__WORK TASK__: Your answer is one number: the count of lines below that hold the word "DCDアイカツオンパレード".

__PROVIDED ENTRIES__:
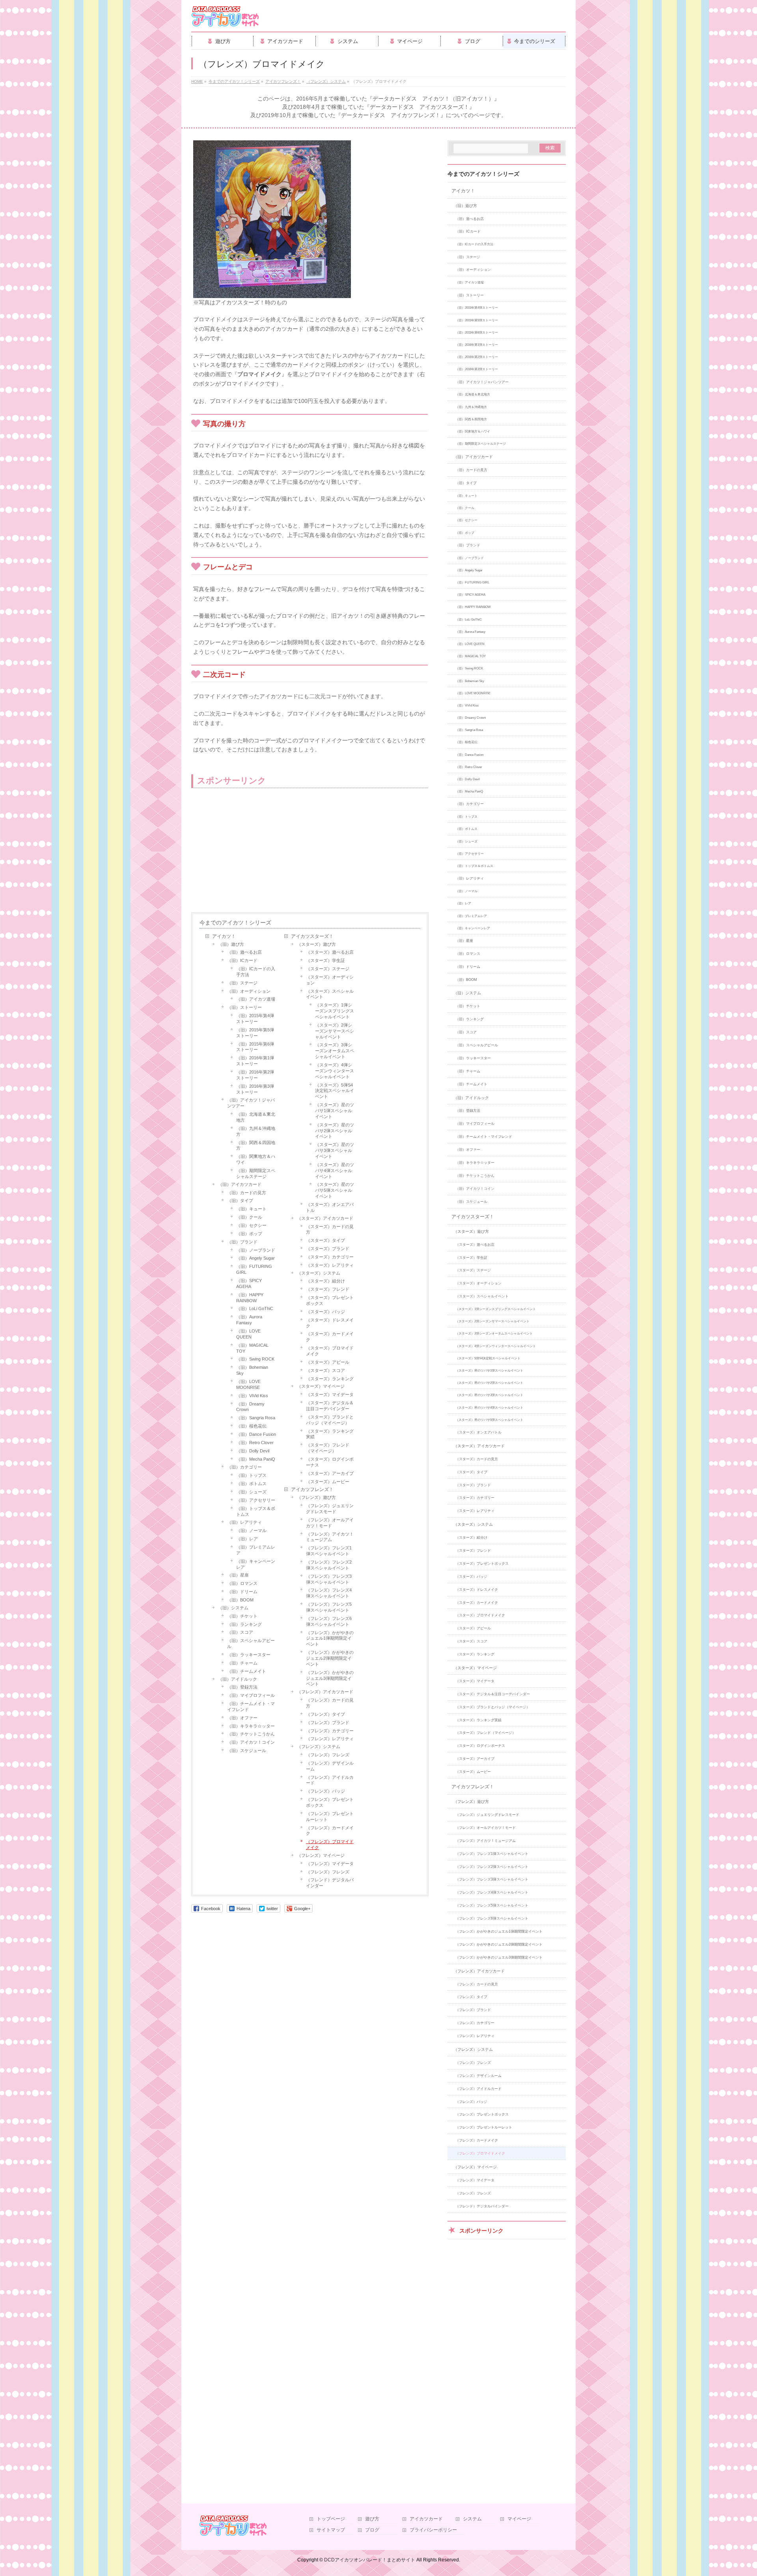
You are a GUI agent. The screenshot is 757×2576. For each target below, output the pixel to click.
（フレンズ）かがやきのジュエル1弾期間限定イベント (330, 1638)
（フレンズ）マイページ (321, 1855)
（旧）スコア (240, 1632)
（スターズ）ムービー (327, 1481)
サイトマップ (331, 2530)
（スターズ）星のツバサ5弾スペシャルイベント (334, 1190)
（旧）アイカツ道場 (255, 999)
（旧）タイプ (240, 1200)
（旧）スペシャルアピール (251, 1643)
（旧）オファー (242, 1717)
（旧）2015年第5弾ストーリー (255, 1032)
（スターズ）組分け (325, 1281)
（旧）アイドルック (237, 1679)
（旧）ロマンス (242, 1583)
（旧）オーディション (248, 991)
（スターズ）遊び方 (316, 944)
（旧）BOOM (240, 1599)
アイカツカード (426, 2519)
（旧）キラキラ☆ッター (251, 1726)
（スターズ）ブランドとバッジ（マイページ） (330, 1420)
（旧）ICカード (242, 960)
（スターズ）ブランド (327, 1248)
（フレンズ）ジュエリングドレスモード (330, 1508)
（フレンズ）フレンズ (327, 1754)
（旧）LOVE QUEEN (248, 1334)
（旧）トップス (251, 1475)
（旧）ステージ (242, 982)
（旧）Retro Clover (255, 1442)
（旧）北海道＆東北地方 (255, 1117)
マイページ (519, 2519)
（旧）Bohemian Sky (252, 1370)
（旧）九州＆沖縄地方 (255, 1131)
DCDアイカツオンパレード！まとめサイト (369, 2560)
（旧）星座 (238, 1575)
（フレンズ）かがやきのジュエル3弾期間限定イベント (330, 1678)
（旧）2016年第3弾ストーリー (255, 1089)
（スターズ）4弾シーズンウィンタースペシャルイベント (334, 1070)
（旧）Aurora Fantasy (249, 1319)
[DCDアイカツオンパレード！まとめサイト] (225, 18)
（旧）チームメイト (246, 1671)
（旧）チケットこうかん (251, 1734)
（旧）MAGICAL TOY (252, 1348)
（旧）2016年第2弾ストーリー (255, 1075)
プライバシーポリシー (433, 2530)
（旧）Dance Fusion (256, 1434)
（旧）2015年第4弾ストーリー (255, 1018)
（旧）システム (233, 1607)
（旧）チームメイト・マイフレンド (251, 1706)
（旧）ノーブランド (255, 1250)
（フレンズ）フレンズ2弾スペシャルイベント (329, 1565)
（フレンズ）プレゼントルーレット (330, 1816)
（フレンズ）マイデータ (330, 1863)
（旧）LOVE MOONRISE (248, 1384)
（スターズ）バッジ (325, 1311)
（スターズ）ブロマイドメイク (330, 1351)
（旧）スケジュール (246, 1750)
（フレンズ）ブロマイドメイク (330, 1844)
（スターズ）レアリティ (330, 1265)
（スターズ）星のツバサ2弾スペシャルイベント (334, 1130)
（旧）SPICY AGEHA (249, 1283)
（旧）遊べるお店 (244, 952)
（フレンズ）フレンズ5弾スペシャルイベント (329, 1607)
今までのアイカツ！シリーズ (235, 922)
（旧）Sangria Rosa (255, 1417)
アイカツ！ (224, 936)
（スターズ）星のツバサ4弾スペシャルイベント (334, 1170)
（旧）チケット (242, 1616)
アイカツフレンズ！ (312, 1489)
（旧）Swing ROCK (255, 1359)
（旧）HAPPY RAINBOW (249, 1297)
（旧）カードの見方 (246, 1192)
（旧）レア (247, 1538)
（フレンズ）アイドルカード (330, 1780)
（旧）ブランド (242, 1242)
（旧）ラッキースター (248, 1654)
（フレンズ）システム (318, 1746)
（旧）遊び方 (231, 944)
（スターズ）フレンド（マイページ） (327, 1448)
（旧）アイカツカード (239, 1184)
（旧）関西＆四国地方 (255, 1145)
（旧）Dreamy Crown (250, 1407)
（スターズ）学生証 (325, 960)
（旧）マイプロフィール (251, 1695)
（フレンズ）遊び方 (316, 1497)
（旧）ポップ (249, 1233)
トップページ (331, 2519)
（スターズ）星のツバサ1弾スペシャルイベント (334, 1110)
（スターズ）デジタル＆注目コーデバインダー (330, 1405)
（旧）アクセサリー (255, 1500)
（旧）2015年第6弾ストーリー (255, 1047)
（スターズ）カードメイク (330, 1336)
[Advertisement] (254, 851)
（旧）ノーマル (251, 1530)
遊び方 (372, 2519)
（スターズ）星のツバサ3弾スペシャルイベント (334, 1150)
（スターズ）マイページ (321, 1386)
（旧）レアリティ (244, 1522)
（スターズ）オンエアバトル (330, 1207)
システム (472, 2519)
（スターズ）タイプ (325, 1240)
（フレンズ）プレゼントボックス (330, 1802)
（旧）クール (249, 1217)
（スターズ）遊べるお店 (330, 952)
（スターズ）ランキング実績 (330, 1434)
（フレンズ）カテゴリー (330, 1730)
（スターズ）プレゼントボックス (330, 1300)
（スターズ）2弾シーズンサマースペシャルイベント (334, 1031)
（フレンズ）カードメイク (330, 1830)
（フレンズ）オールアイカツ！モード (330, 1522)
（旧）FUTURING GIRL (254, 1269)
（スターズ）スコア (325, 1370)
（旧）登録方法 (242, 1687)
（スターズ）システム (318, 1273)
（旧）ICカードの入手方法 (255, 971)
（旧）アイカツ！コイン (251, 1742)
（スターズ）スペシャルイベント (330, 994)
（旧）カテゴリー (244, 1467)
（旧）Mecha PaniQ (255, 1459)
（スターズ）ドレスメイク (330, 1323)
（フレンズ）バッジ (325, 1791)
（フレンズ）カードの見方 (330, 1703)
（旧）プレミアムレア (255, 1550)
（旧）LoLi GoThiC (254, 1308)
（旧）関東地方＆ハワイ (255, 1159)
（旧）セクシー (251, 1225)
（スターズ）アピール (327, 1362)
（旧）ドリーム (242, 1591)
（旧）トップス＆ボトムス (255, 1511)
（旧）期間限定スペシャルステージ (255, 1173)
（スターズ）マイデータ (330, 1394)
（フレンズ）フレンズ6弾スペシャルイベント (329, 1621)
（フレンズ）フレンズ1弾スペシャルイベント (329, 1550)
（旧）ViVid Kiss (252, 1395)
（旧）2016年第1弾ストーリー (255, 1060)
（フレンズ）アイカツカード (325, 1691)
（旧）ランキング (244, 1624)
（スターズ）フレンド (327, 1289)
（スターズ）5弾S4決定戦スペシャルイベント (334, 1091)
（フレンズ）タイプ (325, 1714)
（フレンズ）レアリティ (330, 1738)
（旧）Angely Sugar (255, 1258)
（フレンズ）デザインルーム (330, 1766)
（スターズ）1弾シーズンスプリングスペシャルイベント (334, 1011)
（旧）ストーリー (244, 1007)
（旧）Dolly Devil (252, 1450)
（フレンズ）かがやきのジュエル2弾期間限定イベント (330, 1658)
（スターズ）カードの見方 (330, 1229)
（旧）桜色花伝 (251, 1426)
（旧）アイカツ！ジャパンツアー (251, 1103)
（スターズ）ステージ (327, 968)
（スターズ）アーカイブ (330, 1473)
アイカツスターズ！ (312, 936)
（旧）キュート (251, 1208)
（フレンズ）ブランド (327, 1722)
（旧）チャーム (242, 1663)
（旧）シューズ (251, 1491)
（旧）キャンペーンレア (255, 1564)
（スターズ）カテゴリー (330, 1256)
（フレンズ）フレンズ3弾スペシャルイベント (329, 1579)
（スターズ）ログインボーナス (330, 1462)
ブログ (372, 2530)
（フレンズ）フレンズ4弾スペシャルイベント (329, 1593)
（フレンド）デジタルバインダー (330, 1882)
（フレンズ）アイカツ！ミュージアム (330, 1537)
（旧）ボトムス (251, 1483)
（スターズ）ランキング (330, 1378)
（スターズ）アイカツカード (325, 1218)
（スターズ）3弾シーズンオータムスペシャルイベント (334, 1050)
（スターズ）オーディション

__REPLY TO THE EXERCISE__: 2